Von Anna Lena Zippl
Eigentlich bin ich ja nach Alpbach gekommen, um meinen medizinischen Tunnelblick wieder loszuwerden und endlich wieder einmal etwas anderes zu hören. Als ich das Programm der Gesundheitsgespräche gesehen habe, hat sich aber das freudig hüpfende „Bingo“ – Gefühl eingestellt, das ich habe, wenn Dinge, die mir am Herzen oder auf dem Magen liegen, genau auf den Punkt gebracht werden. Hier ging es nämlich nicht um Fachliches, sondern um Themen wie „Gesundheitspolitik zwischen Nanny-Staat und Neoliberalismus“, „Zweiklassenmedizin“ und „Gesundheitliche Ungleichheiten in der EU“.
Neben Vorträgen und Podiumsdiskussionen, in denen sich die Herren Experten vor allem auf der Oberfläche des Problemmeeres bewegten und heikle Themen gekonnt umschifften, hatten wir Teilnehmer die Möglichkeit, in den „Breakout Sessions“ aktiv zu werden.

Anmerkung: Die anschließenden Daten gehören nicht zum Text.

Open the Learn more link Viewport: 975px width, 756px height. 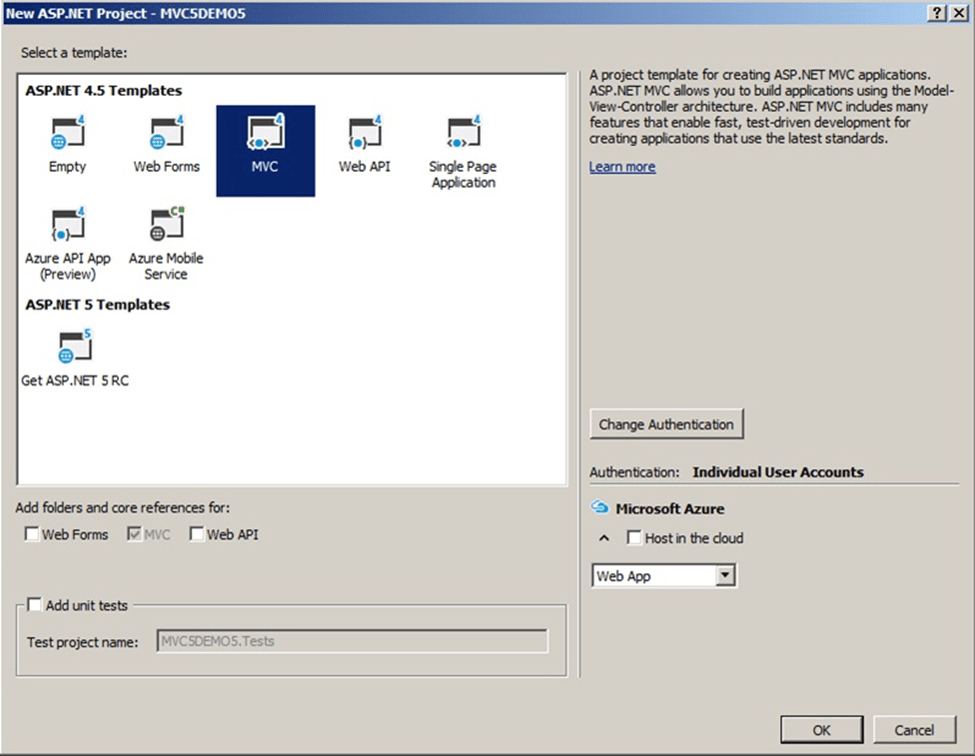[x=622, y=167]
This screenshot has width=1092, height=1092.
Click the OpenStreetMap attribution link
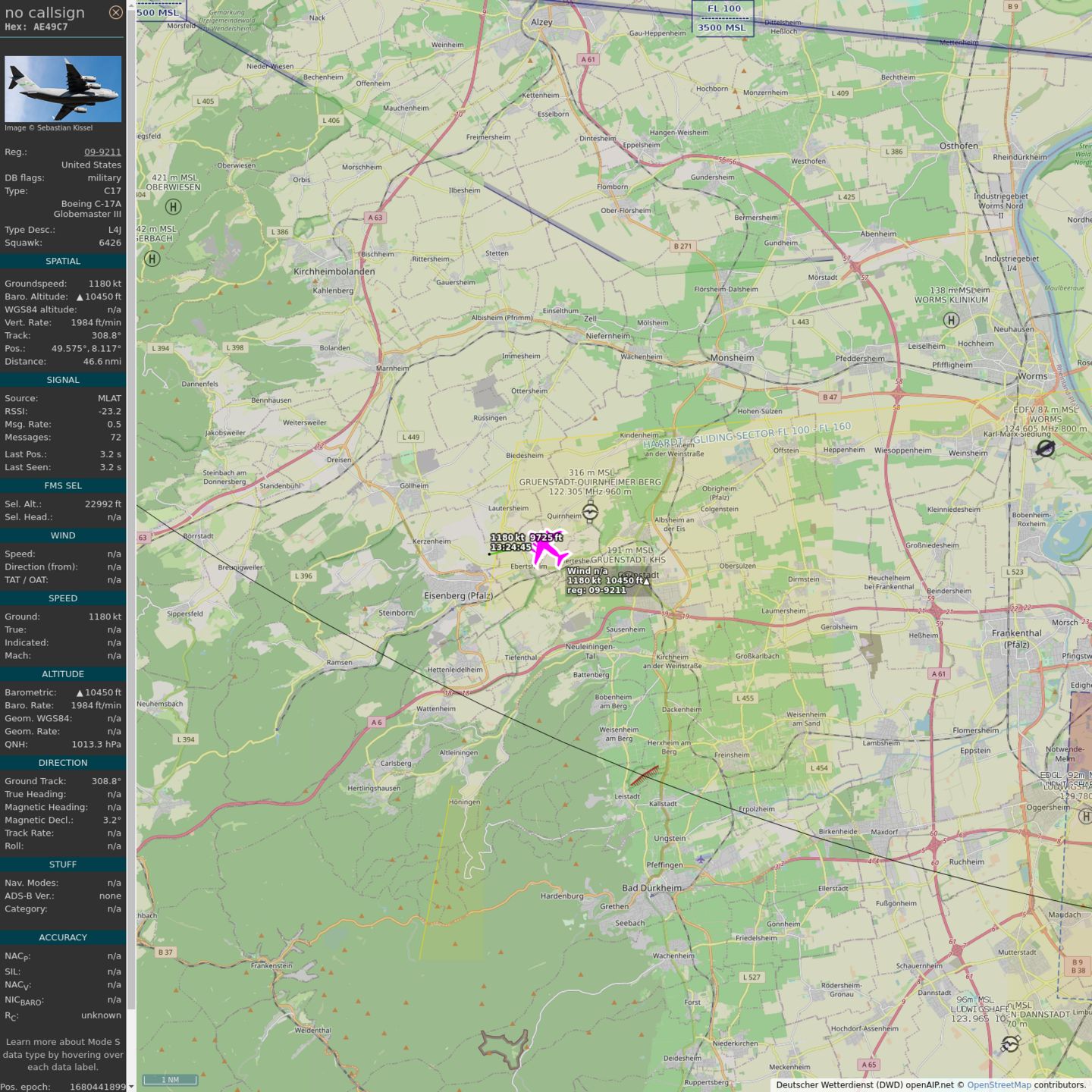(x=998, y=1084)
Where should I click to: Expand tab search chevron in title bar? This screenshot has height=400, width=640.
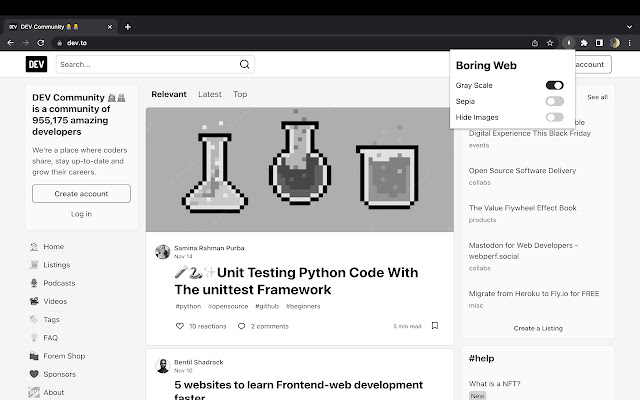[x=629, y=27]
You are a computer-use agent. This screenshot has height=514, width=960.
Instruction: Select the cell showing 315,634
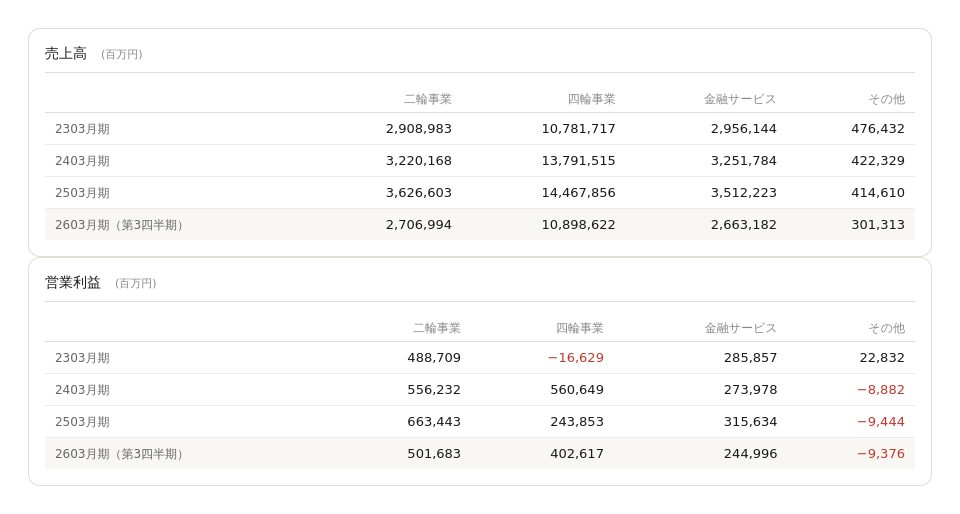750,422
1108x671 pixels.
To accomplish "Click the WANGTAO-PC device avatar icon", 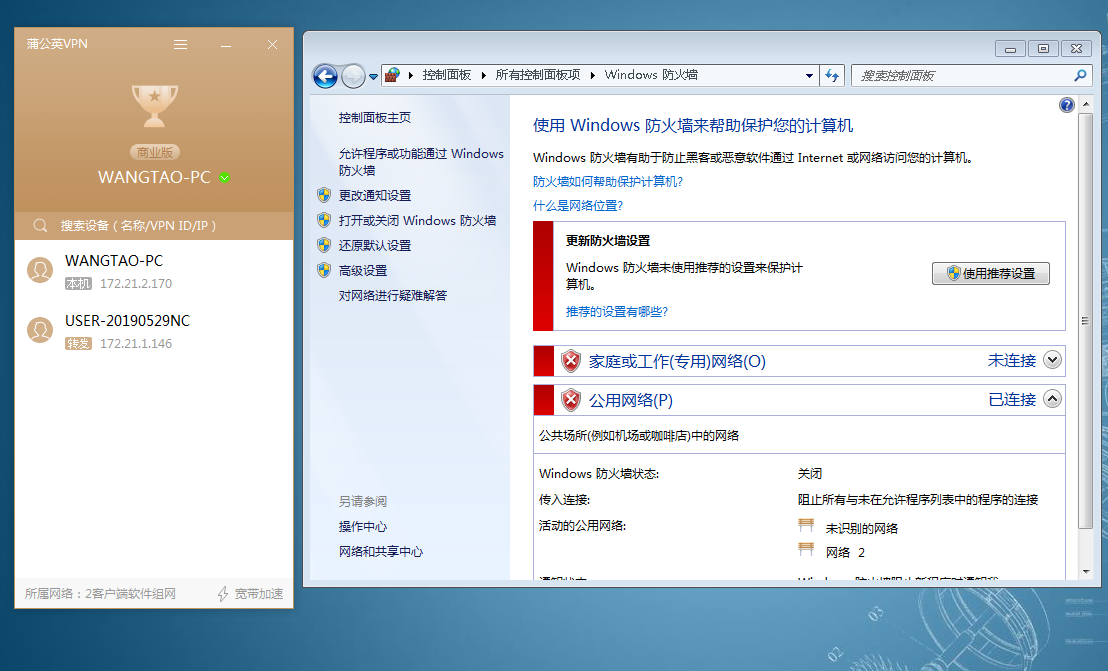I will click(40, 270).
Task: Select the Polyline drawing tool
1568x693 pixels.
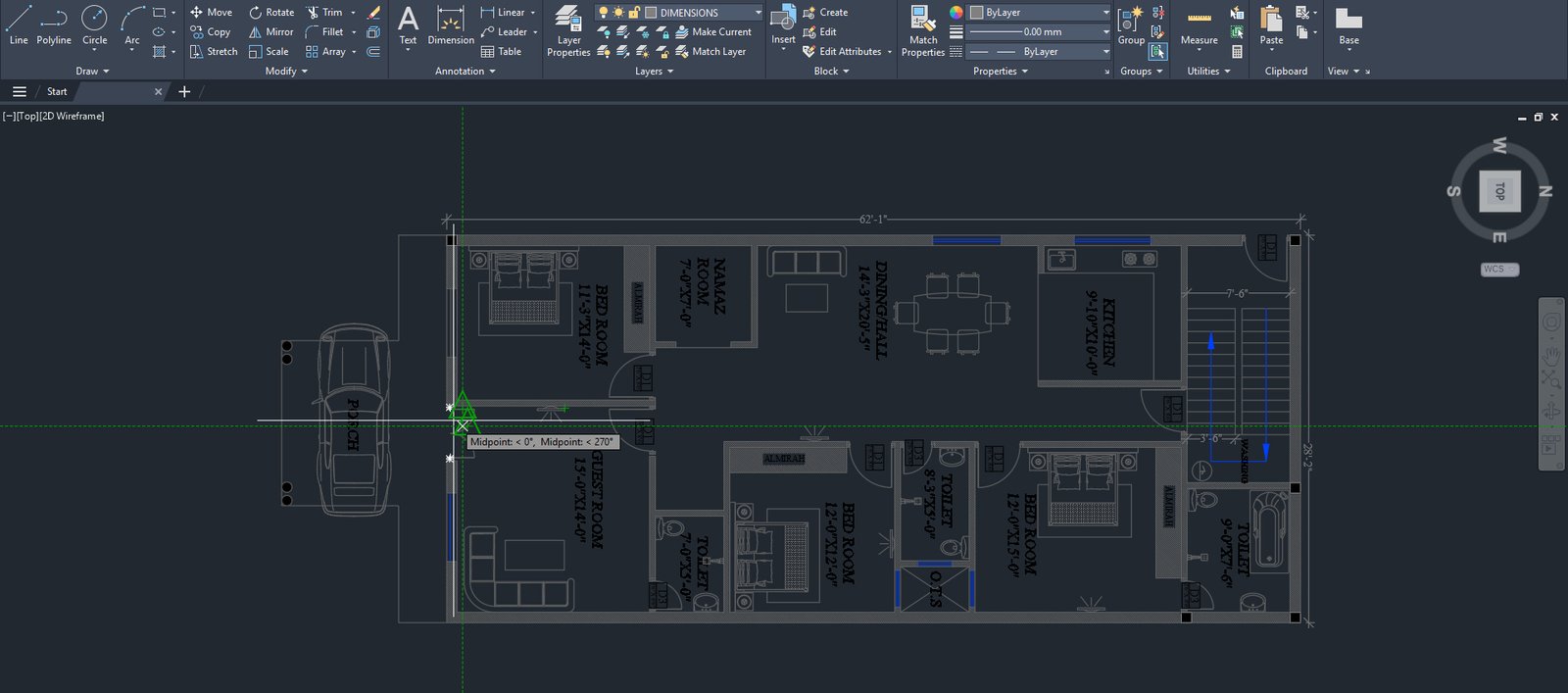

31 Gesundheitspioniere aus ganz Europa erzählten vor Kleingruppen von uns Teilnehmern die Geschichte ihrer Projekte und Initiativen, die Ungleichheiten im Gesundheitssystem beseitigen helfen. Die Probleme, die mit diesen Projekten bekämpft werden, reichten von medizinischer Versorgung für Obdachlose und Flüchtlinge bis zur Übersetzung von Fachchinesisch für die Patienten. Die Moderatorin erklärte uns, wir sollten die Geschichten beim Zuhören durchsieben, wie es die Goldsucher machen.
Trotz (oder wegen?) dieser plastischen Beschreibung konnte ich mir erst nur vage vorstellen, was unsere Aufgabe sein sollte und worauf das Ganze abzielte. Die seltsamen Aufträge und die starre Struktur kamen mir erst eher hinderlich und einschränkend vor. Als wir Zuhörer dann aber begannen, in verschiedenen Geschichten Gemeinsamkeiten zu suchen und daraus konkrete Empfehlungen für die Gesundheitspolitik abzuleiten und zu formulieren, kam die Begeisterung zurück. Wir Zuhörer kamen aus verschiedensten Branchen, waren Ärzte, Sozialarbeiter, Pfleger, Pharmavertreter, Leute aus Verwaltung und Politik – und so entdeckte ich plötzlich ganz andere Aspekte und Blickpunkte an altbekannten Themen. Ich beobachtete erstaunt, wie aus meinen Notizen, die mir so unzureichend und partiell erschienen, in der Zusammenarbeit mit den Anderen professionell klingende und doch konkrete Empfehlungen Form annahmen.
Die Ergebnisse, die die verschiedenen Gruppen erarbeitet hatten, wurden vom Moderationsteam ein weiteres Mal überarbeitet und auf gemeinsame Nenner gebracht. Diese sollten am nächsten Tag den österreichischen Gesundheits- und Familienministerinnen präsentiert werden. Ich war sehr gespannt darauf, ob ich in den endgültigen Empfehlungen unsere Arbeit noch erkennen würde. Wie erwartet war Manches durch die Verallgemeinerung ausgehöhlt worden – Anderes stand aber sehr konkret und klar da. Gespannt bin ich weiterhin – und zwar, ob die Ergebnisse dieses Experiments in Partizipation tatsächlich umgesetzt werden.